[start]

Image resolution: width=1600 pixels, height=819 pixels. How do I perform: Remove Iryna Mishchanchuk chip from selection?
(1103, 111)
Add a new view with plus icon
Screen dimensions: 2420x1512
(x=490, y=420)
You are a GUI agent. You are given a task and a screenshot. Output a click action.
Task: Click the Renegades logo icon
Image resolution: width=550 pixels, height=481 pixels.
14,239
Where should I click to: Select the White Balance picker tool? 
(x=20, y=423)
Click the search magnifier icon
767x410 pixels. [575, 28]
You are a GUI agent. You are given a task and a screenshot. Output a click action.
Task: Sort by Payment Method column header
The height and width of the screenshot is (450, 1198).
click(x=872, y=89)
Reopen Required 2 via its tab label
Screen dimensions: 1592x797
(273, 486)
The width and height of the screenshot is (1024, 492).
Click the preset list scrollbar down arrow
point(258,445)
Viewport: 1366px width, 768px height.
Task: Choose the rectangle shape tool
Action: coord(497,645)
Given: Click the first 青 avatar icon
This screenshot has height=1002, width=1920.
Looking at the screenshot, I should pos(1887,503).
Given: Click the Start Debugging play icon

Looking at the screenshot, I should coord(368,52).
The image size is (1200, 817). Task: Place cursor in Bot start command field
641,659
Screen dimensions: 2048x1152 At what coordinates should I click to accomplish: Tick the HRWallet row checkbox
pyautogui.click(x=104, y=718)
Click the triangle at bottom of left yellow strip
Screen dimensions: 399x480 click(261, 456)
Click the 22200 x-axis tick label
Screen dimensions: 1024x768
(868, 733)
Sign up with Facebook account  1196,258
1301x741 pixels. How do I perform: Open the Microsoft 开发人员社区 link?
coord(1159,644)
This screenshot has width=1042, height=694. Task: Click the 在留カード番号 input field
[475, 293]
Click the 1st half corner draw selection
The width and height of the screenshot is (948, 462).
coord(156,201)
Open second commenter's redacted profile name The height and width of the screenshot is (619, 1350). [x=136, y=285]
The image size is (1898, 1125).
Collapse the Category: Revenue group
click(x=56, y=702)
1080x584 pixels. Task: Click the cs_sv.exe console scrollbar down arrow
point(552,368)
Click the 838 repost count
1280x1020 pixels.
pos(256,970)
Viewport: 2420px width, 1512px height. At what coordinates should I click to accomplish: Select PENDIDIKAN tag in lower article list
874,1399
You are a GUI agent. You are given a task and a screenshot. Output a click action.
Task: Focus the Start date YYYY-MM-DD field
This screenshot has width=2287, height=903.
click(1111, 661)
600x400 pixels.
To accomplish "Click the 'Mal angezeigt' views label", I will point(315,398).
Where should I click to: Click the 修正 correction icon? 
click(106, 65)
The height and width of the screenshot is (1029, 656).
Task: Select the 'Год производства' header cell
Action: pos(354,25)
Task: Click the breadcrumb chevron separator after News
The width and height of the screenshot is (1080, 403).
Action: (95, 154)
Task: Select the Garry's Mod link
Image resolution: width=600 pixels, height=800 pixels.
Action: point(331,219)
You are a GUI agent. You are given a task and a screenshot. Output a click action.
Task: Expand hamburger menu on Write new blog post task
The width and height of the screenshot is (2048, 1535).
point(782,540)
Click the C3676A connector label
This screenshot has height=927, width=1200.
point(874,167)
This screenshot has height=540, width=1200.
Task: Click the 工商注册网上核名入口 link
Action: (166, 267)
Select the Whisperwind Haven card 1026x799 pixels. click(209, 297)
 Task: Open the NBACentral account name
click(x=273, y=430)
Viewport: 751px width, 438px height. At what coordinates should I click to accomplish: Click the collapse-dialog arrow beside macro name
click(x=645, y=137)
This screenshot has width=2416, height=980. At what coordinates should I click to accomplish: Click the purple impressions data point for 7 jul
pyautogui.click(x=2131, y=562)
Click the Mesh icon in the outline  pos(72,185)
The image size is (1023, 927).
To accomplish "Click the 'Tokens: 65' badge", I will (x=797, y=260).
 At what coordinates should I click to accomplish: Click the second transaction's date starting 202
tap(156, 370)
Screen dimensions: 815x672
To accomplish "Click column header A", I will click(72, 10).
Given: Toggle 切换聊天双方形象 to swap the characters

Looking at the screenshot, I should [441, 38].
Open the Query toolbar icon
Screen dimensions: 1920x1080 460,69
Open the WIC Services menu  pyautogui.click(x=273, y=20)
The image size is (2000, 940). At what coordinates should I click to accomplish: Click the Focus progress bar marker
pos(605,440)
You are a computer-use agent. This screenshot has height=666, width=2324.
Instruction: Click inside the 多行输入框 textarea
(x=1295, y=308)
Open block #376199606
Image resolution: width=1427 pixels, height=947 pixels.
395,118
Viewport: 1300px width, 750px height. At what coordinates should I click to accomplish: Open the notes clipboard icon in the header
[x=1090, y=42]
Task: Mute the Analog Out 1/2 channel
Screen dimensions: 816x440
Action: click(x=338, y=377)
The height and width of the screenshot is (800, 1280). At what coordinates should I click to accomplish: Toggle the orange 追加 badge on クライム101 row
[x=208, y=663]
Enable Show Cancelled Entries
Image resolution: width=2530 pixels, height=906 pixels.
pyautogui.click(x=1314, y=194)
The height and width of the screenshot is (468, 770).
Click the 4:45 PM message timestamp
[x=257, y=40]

[end]

→ REQUIRED WORK:
Rewrite the lines between the one holding "Where should I click to: Click" and the one holding "[x=1090, y=42]", inclusive, changing "At what coordinates should I click to accomplish" to "Where should I click to" and keeping everything else the same. Return only those lines.

→ RESULT OF THE TASK:
Where should I click to: Click the 修正 correction icon? 
click(106, 65)
The height and width of the screenshot is (1029, 656).
Task: Select the 'Год производства' header cell
Action: pos(354,25)
Task: Click the breadcrumb chevron separator after News
The width and height of the screenshot is (1080, 403).
Action: (95, 154)
Task: Select the Garry's Mod link
Image resolution: width=600 pixels, height=800 pixels.
Action: point(331,219)
You are a GUI agent. You are given a task and a screenshot. Output a click action.
Task: Expand hamburger menu on Write new blog post task
The width and height of the screenshot is (2048, 1535).
point(782,540)
Click the C3676A connector label
This screenshot has height=927, width=1200.
point(874,167)
This screenshot has height=540, width=1200.
Task: Click the 工商注册网上核名入口 link
Action: (166, 267)
Select the Whisperwind Haven card 1026x799 pixels. click(209, 297)
 Task: Open the NBACentral account name
click(x=273, y=430)
Viewport: 751px width, 438px height. Where should I click to: Click the collapse-dialog arrow beside macro name
click(x=645, y=137)
This screenshot has width=2416, height=980. Where should I click to: Click the purple impressions data point for 7 jul
pyautogui.click(x=2131, y=562)
Click the Mesh icon in the outline  pos(72,185)
The image size is (1023, 927).
To accomplish "Click the 'Tokens: 65' badge", I will (x=797, y=260).
 Where should I click to: Click the second transaction's date starting 202
tap(156, 370)
Screen dimensions: 815x672
To accomplish "Click column header A", I will click(72, 10).
Given: Toggle 切换聊天双方形象 to swap the characters

Looking at the screenshot, I should [441, 38].
Open the Query toolbar icon
Screen dimensions: 1920x1080 460,69
Open the WIC Services menu  pyautogui.click(x=273, y=20)
The image size is (2000, 940). Where should I click to: Click the Focus progress bar marker
pos(605,440)
You are a computer-use agent. This screenshot has height=666, width=2324.
Instruction: Click inside the 多行输入框 textarea
(x=1295, y=308)
Open block #376199606
Image resolution: width=1427 pixels, height=947 pixels.
395,118
Viewport: 1300px width, 750px height. Where should I click to: Open the notes clipboard icon in the header
[x=1090, y=42]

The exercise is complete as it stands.